Task brief:
Render the lines from the one containing "View NOV 09, 2024 results" through the end of the records, inclusive, as a JSON list of strings with one string per line, omitting blank lines.

Supplied material:
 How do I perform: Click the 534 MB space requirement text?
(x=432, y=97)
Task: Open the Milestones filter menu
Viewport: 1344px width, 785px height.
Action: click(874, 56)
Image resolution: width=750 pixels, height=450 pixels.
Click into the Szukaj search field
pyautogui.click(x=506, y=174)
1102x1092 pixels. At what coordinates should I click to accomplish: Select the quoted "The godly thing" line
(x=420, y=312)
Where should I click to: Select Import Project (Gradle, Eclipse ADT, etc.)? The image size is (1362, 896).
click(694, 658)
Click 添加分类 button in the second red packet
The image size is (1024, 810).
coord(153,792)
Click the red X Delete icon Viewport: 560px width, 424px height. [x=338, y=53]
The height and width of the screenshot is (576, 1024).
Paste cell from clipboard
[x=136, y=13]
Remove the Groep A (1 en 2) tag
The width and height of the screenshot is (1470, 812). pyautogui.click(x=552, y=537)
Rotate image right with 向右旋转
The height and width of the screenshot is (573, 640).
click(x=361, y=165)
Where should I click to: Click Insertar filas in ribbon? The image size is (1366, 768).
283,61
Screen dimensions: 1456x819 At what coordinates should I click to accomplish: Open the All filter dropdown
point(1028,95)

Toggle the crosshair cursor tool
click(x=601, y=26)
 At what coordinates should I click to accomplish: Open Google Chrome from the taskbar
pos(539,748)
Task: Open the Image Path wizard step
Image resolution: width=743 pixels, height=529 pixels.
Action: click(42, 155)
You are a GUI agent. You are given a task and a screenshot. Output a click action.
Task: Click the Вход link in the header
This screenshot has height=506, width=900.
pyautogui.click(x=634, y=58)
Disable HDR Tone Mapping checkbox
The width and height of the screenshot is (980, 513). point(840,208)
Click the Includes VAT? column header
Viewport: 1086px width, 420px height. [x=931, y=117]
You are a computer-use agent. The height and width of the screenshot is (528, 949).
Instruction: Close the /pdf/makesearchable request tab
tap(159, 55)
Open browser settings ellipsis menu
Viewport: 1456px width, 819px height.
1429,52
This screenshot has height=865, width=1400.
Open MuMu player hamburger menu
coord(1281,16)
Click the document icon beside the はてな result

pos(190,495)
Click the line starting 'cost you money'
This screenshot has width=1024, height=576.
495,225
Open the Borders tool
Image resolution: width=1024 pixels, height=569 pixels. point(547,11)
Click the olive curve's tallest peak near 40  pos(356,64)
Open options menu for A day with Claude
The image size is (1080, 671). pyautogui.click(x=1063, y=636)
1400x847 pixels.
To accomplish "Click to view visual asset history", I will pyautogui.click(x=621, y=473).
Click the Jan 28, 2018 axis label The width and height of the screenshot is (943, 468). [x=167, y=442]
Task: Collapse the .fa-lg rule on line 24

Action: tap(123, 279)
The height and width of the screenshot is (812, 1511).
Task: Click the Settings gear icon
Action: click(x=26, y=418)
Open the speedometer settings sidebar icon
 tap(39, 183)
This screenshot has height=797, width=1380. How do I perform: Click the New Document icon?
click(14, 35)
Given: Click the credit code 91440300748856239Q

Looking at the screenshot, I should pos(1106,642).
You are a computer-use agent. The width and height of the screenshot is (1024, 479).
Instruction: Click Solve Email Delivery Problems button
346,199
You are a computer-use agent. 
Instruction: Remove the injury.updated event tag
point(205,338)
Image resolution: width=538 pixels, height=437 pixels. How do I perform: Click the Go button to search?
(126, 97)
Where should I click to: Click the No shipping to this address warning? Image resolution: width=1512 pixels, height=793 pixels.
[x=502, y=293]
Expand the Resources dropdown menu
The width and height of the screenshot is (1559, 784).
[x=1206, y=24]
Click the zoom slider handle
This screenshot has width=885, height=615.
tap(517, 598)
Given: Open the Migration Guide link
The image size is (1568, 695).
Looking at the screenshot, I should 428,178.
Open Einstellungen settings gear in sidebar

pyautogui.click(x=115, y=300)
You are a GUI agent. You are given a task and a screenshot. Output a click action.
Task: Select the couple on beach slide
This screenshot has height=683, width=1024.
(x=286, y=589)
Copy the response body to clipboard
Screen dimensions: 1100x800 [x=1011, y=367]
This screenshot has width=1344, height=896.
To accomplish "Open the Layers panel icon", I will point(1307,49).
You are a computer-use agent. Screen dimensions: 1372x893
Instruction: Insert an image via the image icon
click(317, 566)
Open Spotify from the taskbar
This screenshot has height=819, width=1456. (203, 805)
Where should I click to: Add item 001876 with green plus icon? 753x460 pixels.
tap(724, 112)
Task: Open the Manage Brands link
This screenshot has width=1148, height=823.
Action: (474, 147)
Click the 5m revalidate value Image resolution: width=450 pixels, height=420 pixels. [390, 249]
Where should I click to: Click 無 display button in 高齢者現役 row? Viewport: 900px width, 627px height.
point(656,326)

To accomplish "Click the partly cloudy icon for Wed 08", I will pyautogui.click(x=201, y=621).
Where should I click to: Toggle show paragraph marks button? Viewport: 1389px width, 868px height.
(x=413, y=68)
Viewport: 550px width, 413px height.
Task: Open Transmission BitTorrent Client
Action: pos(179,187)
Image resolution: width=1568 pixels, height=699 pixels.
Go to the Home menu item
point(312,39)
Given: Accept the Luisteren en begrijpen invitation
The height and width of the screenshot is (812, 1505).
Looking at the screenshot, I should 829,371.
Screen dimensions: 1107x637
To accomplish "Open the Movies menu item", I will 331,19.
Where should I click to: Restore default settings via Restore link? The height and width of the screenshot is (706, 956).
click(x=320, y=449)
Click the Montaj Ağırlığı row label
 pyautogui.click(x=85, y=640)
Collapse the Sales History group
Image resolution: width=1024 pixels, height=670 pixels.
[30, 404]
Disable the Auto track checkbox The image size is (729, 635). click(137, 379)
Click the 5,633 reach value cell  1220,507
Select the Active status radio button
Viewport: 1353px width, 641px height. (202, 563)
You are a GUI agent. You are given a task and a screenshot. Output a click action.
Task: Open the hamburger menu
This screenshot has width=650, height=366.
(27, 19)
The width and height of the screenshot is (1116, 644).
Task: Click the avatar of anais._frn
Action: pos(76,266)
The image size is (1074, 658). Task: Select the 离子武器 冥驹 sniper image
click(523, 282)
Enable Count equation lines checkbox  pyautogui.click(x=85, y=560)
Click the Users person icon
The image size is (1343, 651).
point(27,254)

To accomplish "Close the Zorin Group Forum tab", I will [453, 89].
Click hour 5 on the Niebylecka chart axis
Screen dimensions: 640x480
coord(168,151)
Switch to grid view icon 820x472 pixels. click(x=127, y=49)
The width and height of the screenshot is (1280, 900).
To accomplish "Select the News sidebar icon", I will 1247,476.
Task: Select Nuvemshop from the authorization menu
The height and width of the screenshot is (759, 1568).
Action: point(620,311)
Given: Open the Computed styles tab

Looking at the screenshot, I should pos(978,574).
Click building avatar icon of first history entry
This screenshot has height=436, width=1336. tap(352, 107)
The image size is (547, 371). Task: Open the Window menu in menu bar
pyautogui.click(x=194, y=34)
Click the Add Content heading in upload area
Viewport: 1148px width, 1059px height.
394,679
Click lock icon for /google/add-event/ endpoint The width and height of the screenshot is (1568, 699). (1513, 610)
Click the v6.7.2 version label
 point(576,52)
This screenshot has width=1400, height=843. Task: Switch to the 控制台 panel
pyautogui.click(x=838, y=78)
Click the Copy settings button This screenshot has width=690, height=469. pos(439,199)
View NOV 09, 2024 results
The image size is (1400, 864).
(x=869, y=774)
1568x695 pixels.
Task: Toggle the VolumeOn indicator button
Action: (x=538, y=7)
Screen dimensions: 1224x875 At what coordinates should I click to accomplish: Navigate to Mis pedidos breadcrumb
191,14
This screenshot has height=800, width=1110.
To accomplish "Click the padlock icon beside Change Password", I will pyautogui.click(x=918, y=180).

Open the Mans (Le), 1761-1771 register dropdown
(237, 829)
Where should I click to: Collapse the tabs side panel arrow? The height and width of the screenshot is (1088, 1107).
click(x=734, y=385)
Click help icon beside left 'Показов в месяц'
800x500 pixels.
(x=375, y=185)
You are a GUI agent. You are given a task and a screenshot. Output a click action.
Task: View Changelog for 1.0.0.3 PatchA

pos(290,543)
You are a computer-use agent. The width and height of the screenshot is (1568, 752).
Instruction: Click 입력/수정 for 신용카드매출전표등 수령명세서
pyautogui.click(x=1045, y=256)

The answer:
[
  "View NOV 09, 2024 results",
  "The image size is (1400, 864).",
  "(x=869, y=774)",
  "1568x695 pixels.",
  "Task: Toggle the VolumeOn indicator button",
  "Action: (x=538, y=7)",
  "Screen dimensions: 1224x875 At what coordinates should I click to accomplish: Navigate to Mis pedidos breadcrumb",
  "191,14",
  "This screenshot has height=800, width=1110.",
  "To accomplish \"Click the padlock icon beside Change Password\", I will pyautogui.click(x=918, y=180).",
  "Open the Mans (Le), 1761-1771 register dropdown",
  "(237, 829)",
  "Where should I click to: Collapse the tabs side panel arrow? The height and width of the screenshot is (1088, 1107).",
  "click(x=734, y=385)",
  "Click help icon beside left 'Показов в месяц'",
  "800x500 pixels.",
  "(x=375, y=185)",
  "You are a GUI agent. You are given a task and a screenshot. Output a click action.",
  "Task: View Changelog for 1.0.0.3 PatchA",
  "pos(290,543)",
  "You are a computer-use agent. The width and height of the screenshot is (1568, 752).",
  "Instruction: Click 입력/수정 for 신용카드매출전표등 수령명세서",
  "pyautogui.click(x=1045, y=256)"
]